Items listed in a dataset:
··········
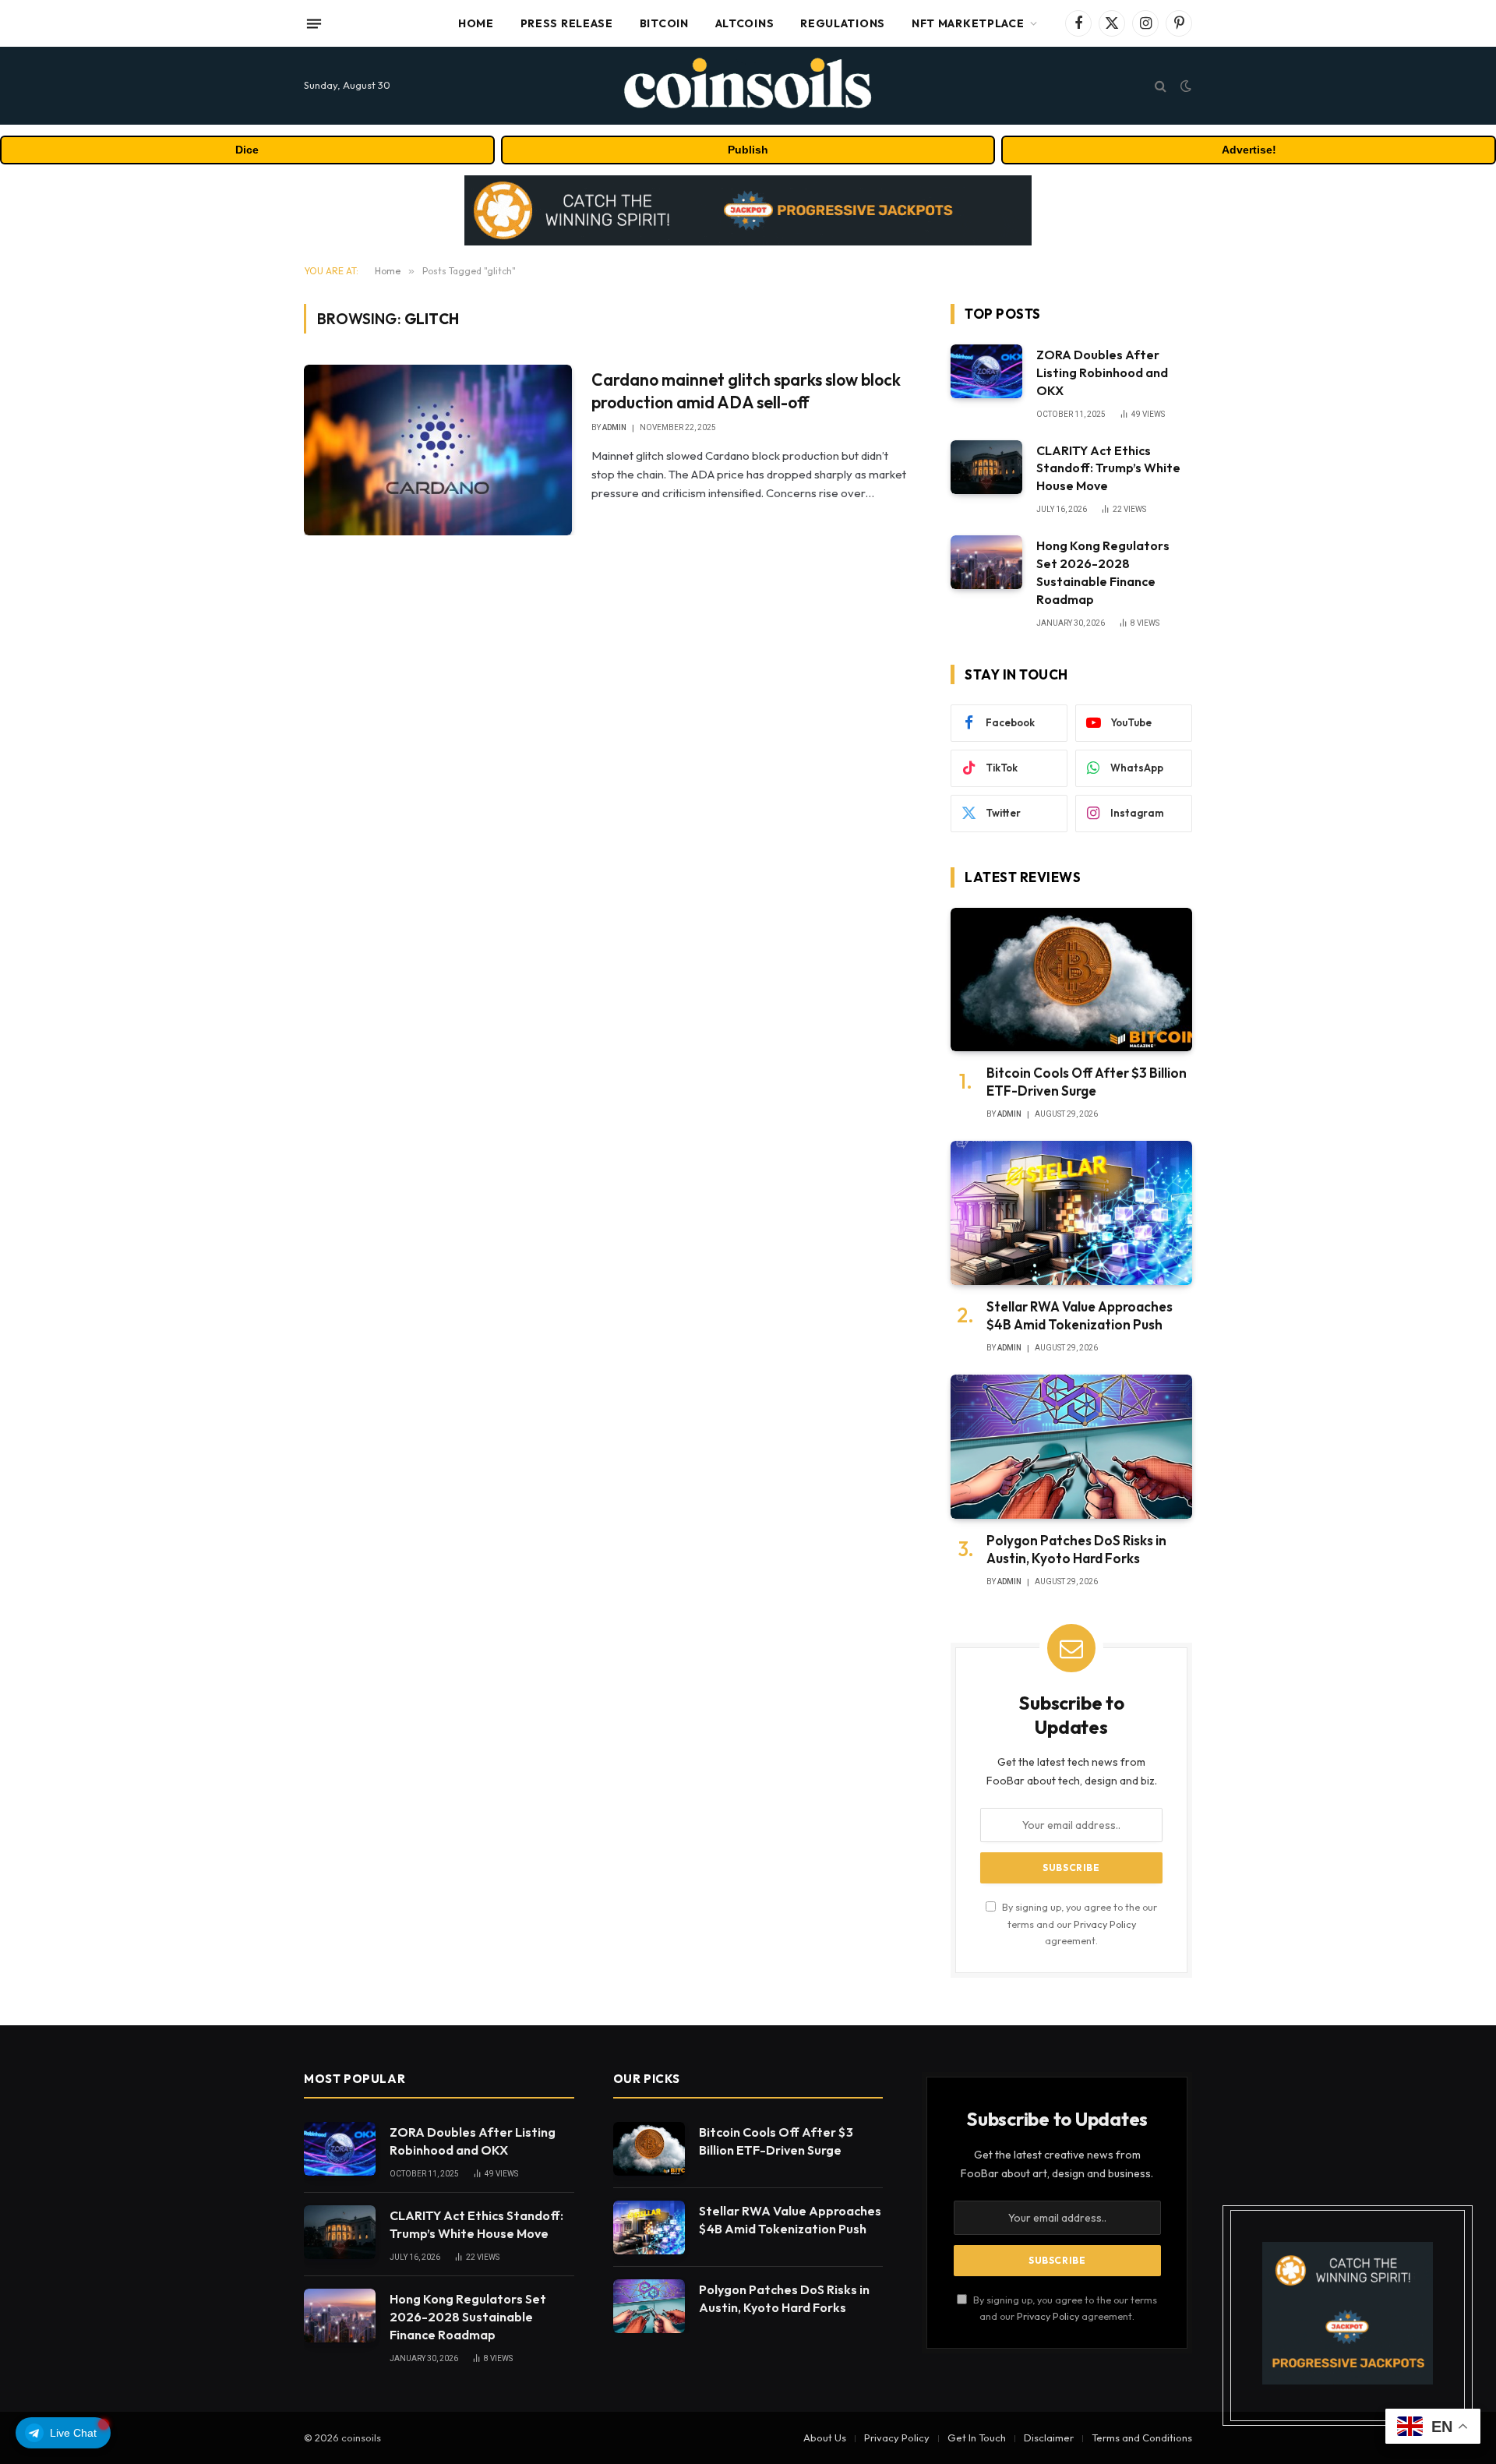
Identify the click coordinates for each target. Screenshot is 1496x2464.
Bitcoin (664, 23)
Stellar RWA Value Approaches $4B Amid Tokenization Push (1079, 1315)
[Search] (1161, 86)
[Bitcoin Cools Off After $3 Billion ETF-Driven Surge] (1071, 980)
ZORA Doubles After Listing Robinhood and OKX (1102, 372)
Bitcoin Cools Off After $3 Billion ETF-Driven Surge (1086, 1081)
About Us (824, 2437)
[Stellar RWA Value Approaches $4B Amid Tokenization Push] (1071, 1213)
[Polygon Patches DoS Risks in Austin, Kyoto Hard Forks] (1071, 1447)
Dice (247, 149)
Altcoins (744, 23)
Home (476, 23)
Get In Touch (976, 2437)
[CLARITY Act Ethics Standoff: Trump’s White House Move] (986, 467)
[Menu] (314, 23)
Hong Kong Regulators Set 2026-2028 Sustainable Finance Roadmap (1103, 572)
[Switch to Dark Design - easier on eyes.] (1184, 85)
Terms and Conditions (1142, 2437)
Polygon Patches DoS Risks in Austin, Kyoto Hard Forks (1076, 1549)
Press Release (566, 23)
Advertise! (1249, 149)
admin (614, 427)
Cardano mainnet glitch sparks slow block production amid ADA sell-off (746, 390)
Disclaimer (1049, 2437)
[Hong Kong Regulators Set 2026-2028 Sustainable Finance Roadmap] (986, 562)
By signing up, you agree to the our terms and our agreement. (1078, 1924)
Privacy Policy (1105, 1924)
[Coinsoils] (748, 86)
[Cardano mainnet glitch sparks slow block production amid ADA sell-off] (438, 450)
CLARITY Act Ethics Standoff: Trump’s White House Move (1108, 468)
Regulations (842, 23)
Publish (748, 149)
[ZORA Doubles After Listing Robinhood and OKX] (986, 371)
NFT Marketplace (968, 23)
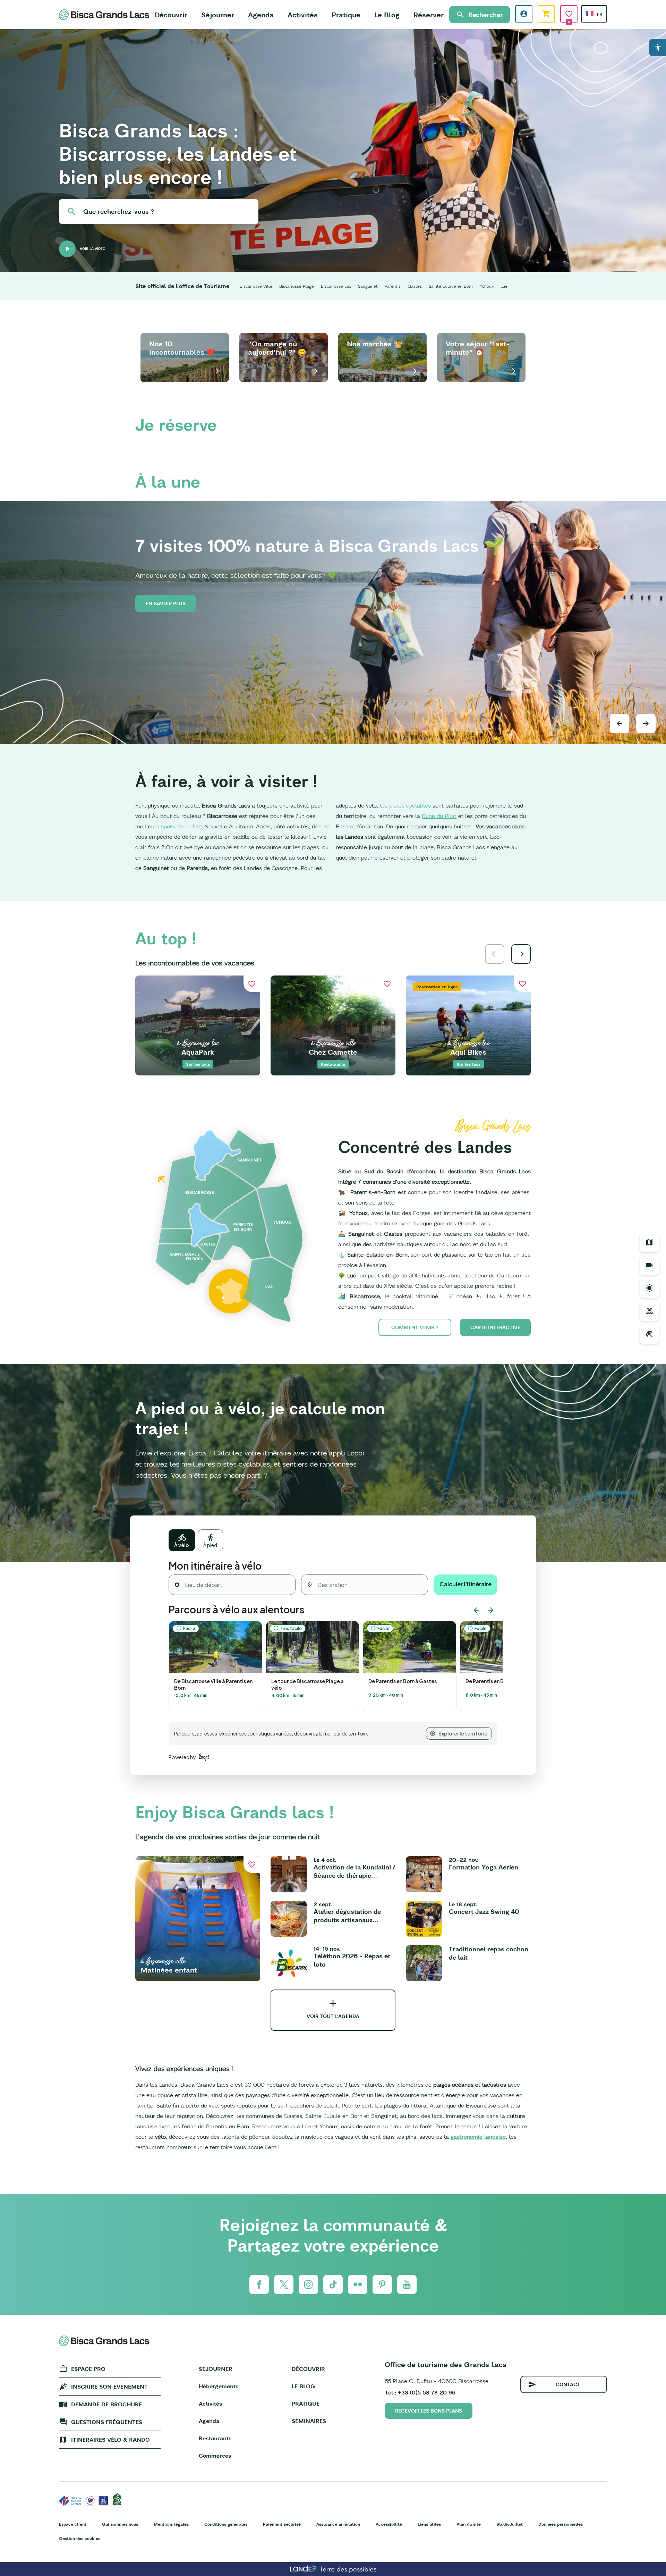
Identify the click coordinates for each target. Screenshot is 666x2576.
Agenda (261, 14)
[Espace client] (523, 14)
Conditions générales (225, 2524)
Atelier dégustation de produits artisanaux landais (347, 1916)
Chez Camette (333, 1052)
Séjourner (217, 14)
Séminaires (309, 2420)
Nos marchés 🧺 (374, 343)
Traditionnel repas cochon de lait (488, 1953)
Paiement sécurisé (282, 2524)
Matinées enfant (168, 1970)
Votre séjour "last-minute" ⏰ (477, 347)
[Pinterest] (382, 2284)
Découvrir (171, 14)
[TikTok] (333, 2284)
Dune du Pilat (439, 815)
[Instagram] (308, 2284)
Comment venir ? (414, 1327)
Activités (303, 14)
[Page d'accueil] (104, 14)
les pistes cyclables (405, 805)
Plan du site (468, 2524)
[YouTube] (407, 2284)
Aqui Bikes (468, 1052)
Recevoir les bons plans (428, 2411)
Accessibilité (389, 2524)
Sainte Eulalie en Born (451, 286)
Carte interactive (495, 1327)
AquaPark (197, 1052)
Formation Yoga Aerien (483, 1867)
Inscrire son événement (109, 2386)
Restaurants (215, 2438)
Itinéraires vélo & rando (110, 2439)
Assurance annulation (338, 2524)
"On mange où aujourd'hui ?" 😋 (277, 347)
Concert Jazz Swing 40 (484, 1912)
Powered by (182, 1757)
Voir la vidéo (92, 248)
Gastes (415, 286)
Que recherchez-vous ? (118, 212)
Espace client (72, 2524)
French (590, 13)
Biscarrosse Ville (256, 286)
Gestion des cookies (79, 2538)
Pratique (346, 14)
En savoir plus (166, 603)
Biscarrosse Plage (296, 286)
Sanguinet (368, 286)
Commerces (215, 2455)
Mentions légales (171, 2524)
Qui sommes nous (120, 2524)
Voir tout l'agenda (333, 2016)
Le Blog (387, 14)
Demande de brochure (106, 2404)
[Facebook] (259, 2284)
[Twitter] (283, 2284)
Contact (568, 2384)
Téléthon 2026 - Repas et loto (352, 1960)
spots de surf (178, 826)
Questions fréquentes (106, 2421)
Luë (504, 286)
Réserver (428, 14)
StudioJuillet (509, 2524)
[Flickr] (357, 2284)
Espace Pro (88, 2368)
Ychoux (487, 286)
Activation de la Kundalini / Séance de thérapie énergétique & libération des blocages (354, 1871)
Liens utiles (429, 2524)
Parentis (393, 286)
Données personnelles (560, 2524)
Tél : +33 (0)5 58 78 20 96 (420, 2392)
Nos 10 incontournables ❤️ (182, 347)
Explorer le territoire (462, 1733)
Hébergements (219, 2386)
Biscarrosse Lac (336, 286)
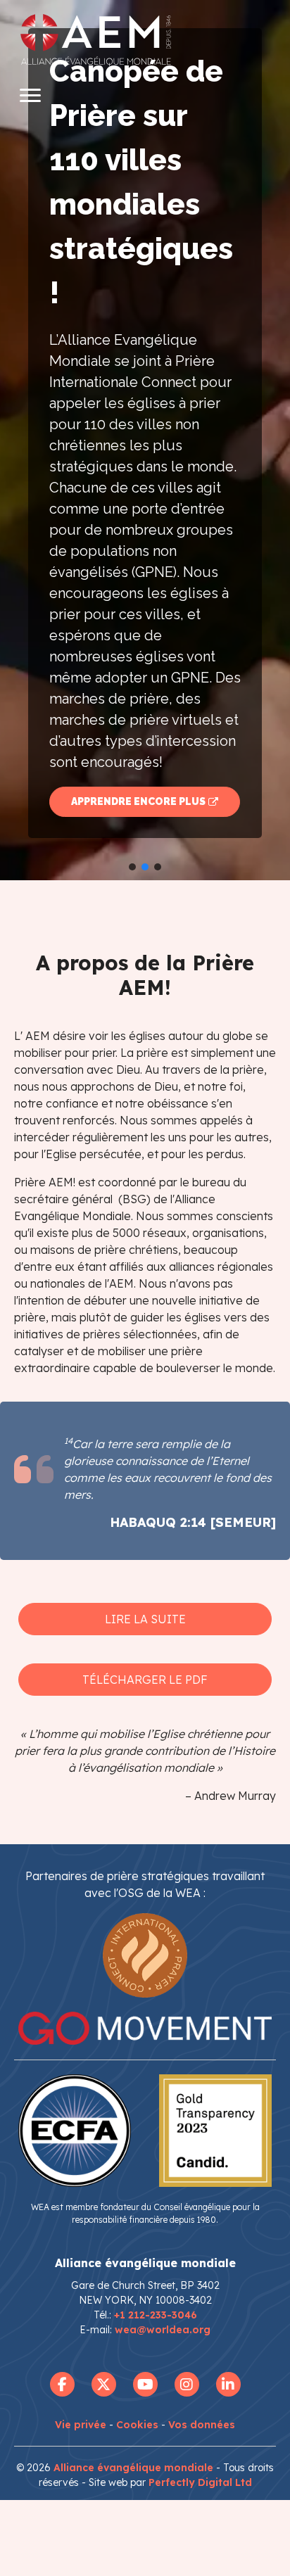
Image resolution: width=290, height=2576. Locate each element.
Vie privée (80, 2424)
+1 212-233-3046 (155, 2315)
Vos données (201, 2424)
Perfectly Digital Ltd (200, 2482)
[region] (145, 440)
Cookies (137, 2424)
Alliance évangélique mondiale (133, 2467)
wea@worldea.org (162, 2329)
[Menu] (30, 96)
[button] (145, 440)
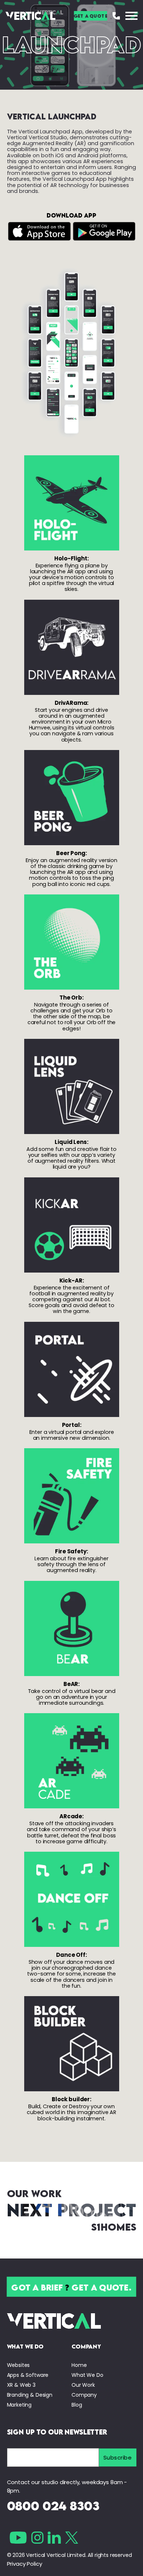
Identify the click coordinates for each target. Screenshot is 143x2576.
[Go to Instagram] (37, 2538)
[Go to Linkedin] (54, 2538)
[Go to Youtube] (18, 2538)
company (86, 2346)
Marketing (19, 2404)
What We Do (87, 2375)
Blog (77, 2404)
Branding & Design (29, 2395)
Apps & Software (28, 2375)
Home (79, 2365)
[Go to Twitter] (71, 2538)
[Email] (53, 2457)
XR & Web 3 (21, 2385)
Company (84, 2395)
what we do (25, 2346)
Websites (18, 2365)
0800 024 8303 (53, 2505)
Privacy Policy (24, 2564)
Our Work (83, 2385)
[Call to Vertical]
··········
Prompt:
Take the line that contains "what we do (25, 2346)" and every line after it to the end of the entries above, and reproduce them exactly.

Answer to this problem:
what we do (25, 2346)
Websites (18, 2365)
0800 024 8303 (53, 2505)
Privacy Policy (24, 2564)
Our Work (83, 2385)
[Call to Vertical]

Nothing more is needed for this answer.